↓↓↓
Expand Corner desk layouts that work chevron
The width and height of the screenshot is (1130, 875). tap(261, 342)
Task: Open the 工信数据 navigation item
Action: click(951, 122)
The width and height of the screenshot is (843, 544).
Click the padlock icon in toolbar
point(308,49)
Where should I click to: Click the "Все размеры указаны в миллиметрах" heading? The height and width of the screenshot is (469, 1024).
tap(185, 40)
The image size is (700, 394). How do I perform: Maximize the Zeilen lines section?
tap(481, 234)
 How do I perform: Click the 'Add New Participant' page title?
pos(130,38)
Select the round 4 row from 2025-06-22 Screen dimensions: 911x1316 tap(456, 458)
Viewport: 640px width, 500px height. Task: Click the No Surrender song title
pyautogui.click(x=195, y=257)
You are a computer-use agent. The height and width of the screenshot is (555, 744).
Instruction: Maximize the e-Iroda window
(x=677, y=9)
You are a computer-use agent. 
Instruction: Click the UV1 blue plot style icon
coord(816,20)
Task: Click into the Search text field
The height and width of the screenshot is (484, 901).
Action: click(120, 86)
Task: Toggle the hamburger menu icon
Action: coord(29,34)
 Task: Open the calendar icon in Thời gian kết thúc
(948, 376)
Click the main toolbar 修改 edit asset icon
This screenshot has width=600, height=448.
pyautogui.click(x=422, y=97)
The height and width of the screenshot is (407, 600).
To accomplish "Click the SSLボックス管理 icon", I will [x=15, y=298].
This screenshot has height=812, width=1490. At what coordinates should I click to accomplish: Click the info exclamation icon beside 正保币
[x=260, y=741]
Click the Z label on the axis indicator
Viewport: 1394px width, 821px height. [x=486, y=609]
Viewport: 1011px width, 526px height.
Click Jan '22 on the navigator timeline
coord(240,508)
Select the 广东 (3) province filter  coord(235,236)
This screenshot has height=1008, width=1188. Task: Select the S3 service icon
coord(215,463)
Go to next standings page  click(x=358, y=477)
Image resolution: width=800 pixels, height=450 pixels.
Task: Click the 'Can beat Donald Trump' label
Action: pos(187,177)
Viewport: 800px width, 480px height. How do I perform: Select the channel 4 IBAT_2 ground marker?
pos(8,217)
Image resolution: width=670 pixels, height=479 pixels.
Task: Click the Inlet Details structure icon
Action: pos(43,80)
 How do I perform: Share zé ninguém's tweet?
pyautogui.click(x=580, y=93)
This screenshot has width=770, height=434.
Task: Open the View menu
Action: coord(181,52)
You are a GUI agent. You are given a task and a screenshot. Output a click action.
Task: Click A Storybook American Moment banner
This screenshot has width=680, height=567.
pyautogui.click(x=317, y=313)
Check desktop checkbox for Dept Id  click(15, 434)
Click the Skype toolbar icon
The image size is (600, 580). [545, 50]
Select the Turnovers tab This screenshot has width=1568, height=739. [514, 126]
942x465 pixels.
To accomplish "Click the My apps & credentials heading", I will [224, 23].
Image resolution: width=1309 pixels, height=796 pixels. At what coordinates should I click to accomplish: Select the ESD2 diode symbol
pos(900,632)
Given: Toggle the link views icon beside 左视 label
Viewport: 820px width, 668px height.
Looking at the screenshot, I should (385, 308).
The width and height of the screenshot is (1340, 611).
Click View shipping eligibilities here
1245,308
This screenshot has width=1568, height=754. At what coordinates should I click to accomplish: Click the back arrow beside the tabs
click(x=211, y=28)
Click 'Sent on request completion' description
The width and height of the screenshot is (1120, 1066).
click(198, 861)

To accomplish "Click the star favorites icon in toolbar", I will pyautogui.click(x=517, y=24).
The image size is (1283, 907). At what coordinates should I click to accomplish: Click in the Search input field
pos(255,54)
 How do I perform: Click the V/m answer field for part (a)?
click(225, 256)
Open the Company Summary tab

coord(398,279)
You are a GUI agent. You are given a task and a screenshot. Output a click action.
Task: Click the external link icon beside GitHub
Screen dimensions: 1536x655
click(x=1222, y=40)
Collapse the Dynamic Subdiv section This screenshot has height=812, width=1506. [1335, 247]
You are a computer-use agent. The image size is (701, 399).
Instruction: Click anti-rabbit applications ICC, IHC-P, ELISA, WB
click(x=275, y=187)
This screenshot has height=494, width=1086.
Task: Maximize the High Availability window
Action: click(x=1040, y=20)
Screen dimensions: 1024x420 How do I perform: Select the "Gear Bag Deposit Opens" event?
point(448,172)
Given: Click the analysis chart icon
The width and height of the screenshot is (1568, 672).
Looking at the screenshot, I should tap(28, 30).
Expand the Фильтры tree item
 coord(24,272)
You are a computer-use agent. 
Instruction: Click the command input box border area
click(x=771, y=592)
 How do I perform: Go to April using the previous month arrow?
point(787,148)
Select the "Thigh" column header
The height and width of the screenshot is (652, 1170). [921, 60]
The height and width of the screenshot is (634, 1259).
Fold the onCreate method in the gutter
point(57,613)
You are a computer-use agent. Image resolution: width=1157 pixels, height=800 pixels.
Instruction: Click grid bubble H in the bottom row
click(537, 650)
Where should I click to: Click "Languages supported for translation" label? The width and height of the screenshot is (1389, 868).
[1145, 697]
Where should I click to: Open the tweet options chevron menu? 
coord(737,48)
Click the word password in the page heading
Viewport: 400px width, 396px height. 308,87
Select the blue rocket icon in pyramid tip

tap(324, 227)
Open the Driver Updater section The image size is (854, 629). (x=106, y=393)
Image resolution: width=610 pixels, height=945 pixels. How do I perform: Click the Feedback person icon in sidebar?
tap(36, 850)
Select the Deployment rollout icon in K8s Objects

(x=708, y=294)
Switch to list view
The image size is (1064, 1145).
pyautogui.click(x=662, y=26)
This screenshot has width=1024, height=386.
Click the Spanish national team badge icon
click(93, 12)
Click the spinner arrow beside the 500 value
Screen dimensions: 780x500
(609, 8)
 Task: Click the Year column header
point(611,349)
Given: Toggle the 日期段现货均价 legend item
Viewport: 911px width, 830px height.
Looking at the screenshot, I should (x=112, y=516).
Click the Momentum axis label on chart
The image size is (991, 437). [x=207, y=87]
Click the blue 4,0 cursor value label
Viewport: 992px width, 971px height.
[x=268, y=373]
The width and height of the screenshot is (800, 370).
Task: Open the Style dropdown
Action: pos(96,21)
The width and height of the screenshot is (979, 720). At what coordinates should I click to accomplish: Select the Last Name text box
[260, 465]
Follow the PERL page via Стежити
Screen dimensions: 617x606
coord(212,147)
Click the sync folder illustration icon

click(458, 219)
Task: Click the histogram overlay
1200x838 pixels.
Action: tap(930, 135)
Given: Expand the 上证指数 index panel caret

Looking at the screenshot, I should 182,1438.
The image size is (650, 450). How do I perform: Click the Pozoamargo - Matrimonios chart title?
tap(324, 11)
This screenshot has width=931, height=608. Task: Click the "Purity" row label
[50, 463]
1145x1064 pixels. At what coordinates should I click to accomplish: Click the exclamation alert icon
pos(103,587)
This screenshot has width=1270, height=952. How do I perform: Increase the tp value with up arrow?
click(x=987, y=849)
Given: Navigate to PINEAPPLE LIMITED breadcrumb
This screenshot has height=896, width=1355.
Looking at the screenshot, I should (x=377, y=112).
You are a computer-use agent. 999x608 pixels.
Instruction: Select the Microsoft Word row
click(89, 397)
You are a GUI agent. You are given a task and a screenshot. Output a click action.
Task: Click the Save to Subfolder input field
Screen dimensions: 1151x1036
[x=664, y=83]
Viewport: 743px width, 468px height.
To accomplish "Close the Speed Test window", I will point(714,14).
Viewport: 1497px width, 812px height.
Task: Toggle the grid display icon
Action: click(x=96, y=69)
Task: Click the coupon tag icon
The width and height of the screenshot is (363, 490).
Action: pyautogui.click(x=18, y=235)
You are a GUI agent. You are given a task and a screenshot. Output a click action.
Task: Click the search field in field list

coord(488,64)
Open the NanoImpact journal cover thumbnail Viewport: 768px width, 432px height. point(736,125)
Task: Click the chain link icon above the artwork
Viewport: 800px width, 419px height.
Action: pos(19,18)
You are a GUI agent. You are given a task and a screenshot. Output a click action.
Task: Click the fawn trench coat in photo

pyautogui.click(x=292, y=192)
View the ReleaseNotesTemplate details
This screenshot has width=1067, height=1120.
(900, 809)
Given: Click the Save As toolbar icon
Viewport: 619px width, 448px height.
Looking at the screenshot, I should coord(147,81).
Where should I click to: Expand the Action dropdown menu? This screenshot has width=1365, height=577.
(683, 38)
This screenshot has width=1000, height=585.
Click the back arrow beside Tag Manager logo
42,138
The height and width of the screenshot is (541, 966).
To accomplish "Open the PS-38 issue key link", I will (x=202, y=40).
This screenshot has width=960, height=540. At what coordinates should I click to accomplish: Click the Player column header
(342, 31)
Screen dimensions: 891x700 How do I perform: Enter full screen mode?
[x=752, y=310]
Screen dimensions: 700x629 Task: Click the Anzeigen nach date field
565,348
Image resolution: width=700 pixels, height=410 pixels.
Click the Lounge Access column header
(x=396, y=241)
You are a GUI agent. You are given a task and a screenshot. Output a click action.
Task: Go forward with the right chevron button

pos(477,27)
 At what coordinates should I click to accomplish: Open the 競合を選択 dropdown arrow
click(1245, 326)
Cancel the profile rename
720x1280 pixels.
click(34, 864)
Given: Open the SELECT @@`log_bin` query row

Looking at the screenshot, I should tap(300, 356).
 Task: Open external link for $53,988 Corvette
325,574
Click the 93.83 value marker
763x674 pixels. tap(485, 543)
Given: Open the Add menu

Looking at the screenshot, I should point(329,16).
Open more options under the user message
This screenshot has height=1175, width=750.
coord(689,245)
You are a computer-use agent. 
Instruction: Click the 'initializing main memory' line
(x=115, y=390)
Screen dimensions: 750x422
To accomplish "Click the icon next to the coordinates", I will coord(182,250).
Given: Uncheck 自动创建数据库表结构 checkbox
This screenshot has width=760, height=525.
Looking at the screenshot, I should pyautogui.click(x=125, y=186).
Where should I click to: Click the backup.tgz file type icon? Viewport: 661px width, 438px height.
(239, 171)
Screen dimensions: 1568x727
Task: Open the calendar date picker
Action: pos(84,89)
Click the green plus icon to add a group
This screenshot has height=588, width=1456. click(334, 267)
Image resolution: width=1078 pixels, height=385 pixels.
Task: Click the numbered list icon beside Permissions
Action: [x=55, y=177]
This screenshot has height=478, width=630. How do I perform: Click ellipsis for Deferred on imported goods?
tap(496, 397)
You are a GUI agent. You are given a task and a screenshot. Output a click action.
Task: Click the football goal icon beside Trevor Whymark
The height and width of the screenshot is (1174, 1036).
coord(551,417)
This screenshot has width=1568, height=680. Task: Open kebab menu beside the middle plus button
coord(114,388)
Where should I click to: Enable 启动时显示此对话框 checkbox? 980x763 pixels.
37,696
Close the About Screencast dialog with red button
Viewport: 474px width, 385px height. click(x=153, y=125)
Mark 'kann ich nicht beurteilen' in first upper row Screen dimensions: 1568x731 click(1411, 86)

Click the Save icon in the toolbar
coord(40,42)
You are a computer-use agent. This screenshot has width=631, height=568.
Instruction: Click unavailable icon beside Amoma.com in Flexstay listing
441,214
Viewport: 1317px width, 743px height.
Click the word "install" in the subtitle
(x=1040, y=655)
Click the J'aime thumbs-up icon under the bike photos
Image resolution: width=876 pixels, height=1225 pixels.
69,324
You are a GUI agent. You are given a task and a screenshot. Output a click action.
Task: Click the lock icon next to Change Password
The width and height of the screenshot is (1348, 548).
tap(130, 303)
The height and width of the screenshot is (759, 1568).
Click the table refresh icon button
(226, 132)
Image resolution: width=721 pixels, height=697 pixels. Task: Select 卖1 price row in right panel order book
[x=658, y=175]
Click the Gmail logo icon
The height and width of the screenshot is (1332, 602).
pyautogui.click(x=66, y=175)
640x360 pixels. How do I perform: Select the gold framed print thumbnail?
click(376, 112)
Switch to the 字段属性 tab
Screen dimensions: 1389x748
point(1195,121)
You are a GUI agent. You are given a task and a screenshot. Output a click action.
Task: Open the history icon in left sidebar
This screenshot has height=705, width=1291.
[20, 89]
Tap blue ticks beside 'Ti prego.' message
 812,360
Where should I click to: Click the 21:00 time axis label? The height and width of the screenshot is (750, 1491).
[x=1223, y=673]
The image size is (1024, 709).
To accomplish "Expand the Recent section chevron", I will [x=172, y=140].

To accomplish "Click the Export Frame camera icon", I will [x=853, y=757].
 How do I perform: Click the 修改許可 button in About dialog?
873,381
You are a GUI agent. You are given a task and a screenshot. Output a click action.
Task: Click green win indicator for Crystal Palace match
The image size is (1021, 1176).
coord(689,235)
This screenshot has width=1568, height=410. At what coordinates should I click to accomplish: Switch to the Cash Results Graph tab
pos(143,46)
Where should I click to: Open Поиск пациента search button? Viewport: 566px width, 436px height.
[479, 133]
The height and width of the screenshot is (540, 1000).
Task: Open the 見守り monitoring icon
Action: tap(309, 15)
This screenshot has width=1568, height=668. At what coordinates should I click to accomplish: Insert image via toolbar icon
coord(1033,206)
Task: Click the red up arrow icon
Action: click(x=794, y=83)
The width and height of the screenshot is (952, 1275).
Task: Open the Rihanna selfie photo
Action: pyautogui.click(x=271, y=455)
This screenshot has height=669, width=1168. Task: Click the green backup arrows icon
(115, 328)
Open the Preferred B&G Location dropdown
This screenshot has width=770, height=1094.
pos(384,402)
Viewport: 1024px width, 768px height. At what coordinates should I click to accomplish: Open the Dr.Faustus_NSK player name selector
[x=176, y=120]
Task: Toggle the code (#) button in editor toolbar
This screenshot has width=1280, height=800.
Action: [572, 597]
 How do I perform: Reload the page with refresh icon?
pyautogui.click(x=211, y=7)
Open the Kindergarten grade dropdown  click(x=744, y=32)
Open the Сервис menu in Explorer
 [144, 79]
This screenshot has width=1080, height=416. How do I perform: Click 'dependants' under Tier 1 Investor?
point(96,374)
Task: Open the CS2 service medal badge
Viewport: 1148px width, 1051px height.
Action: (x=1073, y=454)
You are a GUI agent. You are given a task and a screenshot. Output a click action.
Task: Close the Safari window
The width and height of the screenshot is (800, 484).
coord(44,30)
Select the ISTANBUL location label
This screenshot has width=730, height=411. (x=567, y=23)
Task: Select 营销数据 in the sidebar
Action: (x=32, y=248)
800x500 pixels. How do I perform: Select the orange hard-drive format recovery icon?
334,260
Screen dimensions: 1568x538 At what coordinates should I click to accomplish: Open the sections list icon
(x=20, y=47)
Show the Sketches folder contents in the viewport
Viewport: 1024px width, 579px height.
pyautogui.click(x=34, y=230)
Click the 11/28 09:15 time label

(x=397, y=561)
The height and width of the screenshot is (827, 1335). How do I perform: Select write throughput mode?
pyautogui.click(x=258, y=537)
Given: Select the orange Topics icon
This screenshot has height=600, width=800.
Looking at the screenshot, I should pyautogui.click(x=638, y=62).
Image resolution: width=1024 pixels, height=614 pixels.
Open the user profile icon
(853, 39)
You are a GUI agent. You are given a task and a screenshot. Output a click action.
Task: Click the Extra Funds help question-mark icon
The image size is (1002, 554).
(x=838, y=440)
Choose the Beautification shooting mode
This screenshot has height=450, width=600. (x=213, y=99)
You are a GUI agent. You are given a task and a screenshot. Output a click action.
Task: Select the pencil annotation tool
↑↑↑
Assignment >> Copy every line from the records above that contains the string "computer".

Task response >>
You are a computer-use agent. The height and width of the screenshot is (555, 744).
You are a computer-use agent. 
You are a computer-use agent. The image size is (701, 399).
You are a computer-use agent. 
You are a computer-use agent. Image resolution: width=1157 pixels, height=800 pixels.
You are a computer-use agent. 999x608 pixels.
You are a computer-use agent. 
You are a computer-use agent. This screenshot has width=631, height=568.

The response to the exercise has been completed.